Sentence: "Methods for mixing below the convection zone are well understood ( Brun, Turck-Chièze Zahn 1999 , Charbonnel Talon 2005 )."
Output: [('Brun', 1999), ('Charbonnel', 2005)]

Sentence: "Momentum balance gives an expression ( Fabian 1999 ; Di Matteo, Wilman Crawford 2002 ; King 2003 , 2005 )"
Output: [('Fabian', 1999), ('Di Matteo', 2002), ('King', 2003), ('King', 2005)]

Sentence: "In the early Universe, when the metal content was extremely low, enrichment by a single supernova could dominate preexisting metal contents (e.g., Audouse Silk 1995 ; Ryan, Norris Beers 1996 )."
Output: [('Audouse', 1995), ('Ryan', 1996)]

Sentence: "This is consistent with previous results (Pereira et al., in preparation)."
Output: []
'''

Now extract the inline citations from the following text:
'''
{text}
'''

Output format: 
[('first author', year), ('first author', year), ...]
"""
text_1 = 'neglect the H collisions altogether based on the available atomic physics data for other elements, while others use the classical Drawin (1968) formula, possibly with a scaling factor S H that typically varies from 0 to 1. Holweger (2001) found log ε O = 8.71 ± 0.05 using the Holweger Müller (1974) model with granulation corrections'
text_2 = 'AGN feedback features in many theoretical, numerical, and semianalytic simulations of galaxy growth and evolution (e.g., Kauffmann Haehnelt 2000 ; Granato et al. 2004 ; Di Matteo, Springel Hernquist 2005 ; Springel, Di Matteo Hernquist 2005 ; Bower et al. 2006 ; Croton et al. 2006 ; Hopkins et al. 2006 ; Ciotti, Ostriker Proga 2010 ; Scannapieco et al. 2012 ).'


def format_prompt_for_pipe(prompt, text):
    return [{"role": "user", "content": prompt.format(text=text)}]

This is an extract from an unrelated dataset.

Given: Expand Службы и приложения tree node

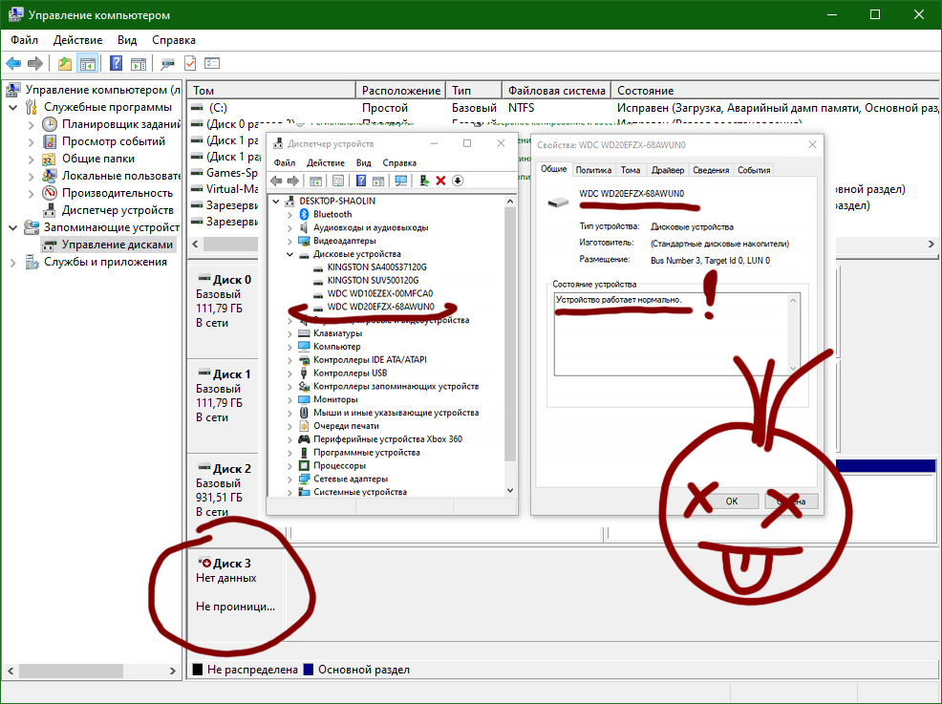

def get_pipe_response(pipe, prompt, text):
    msg = format_prompt_for_pipe(prompt, text)
    res = pipe(msg)
    return res[0]['generated_text'][-1]['content']

In [67]:
import csv
LIST_PATTERN = re.compile(r"\[.*?\]")

class ParseResponseError(Exception):
    def __init__(self, match_group, exception):
        super().__init__(f"Error parsing response: {match_group}")
        self.match_group = match_group
        self.exception = exception

def parse_response(response):
    match = re.search(LIST_PATTERN, response)
    if not match:
        return []
    try:
        lst = ast.literal_eval(match.group())
        return lst
    except Exception as e:
        raise ParseResponseError(match.group(), e)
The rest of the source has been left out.